Но любое затишье рано или поздно будет прервано бурей, а любая тишина под Угледаром — свистом приближающейся мины. Воздух ревел, закручиваясь о хвостовик падающего из недр голубого неба снаряда, оповещая нас о приближающейся опасности.
— Ложись!
Землю тряхнуло, по ушам хлопнуло воздушной волной. Где-то очень недалеко. Судя по всему, наша маскировка в виде побитого жизнью камуфляжа была не так надежна, как предполагалось, — по дачам опять начал работать миномет. Снова нельзя сказать, по нам ли, но в этот раз мне почему-то казалось, что да, именно по нам. Две наши фигуры привлекли внимание со стороны какого-нибудь оператора БПЛА, и нас решили разобрать, не жалея снарядов калибра 120 миллиметров.

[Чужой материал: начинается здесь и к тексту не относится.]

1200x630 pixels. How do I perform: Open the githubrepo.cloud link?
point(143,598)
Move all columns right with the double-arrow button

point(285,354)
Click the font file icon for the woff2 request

Мир вытянулся в узкий тоннель, ведущий от заборчика, под которым я залег, к очередному дачному домику. Тяжелая броня почти не ощущалась, автомат и пушка были забыты — главное, как можно скорее скрыться от осколков, которые вот-вот брызнут со всех сторон. Вот, успели. ОстротА с воем пронеслась мимо нас по улице, не успев схватить и впиться в тела острыми металлическими пальцами. Мы были быстрее, чем она. Мы успели упасть, перебежать и спрятаться… В крохотном деревянном домике. Там было, наверное, комнаты две — в одной остался Гиннес, а в другую ввалился я, опершись спиной на какой-то ветхий и заваленный мусором диван. Если представить, как осколки пробивают ту стену с окном, что выходит на улицу, то они скорее попадут в диван, чем в меня. Можно отдышаться после короткой перебежки, подуспокоиться и подумать о том, что делать дальше. А что делать дальше? Ждать. Ждать, пока стрелять прекратят, когда гипотетическая «птичка», которая за нами наблюдала, наконец посадит батареи и улетит. Видели ли они, куда мы скрылись? Если да и если стодвадцатка прилетит в этот дом, то нам будет очень паршиво. Он просто разлетится на щепки стен и обломки мебели, а нас либо порвет, либо раскидает вместе с диваном, холодильником и всем содержимым этого недоукрытия.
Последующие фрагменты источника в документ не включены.